*** Opening MATERIAL TO PROCESS ***
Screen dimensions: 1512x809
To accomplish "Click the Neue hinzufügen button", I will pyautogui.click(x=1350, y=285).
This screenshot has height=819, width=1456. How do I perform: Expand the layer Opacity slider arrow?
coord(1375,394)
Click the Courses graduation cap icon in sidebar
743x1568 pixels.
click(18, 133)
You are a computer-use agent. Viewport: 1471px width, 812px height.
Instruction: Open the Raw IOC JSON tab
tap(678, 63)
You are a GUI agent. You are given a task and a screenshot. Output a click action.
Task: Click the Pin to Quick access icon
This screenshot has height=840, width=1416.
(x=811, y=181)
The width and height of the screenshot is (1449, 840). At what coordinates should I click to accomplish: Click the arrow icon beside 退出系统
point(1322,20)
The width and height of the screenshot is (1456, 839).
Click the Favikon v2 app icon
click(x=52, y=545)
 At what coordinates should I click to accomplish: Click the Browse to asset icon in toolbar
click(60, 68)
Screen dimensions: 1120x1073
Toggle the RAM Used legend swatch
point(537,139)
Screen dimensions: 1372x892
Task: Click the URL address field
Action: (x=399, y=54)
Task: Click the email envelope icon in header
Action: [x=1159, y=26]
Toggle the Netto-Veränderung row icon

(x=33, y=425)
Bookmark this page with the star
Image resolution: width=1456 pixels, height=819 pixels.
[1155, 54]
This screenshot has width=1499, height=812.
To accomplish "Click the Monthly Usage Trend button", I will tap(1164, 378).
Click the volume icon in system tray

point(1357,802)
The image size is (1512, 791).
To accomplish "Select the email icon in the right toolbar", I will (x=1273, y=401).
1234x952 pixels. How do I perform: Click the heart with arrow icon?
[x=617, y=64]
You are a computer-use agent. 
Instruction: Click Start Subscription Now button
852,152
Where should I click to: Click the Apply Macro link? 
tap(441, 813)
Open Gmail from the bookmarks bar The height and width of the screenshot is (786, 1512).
*** Closing MATERIAL TO PROCESS ***
* INSTRUCTIONS FOR THE TASK *
The response must consist solely of the lines from the top of the records through the line holding "Task: Click the Pin to Quick access icon", copied word for word.

* ANSWER AREA *
Screen dimensions: 1512x809
To accomplish "Click the Neue hinzufügen button", I will pyautogui.click(x=1350, y=285).
This screenshot has height=819, width=1456. How do I perform: Expand the layer Opacity slider arrow?
coord(1375,394)
Click the Courses graduation cap icon in sidebar
743x1568 pixels.
click(18, 133)
You are a computer-use agent. Viewport: 1471px width, 812px height.
Instruction: Open the Raw IOC JSON tab
tap(678, 63)
You are a GUI agent. You are given a task and a screenshot. Output a click action.
Task: Click the Pin to Quick access icon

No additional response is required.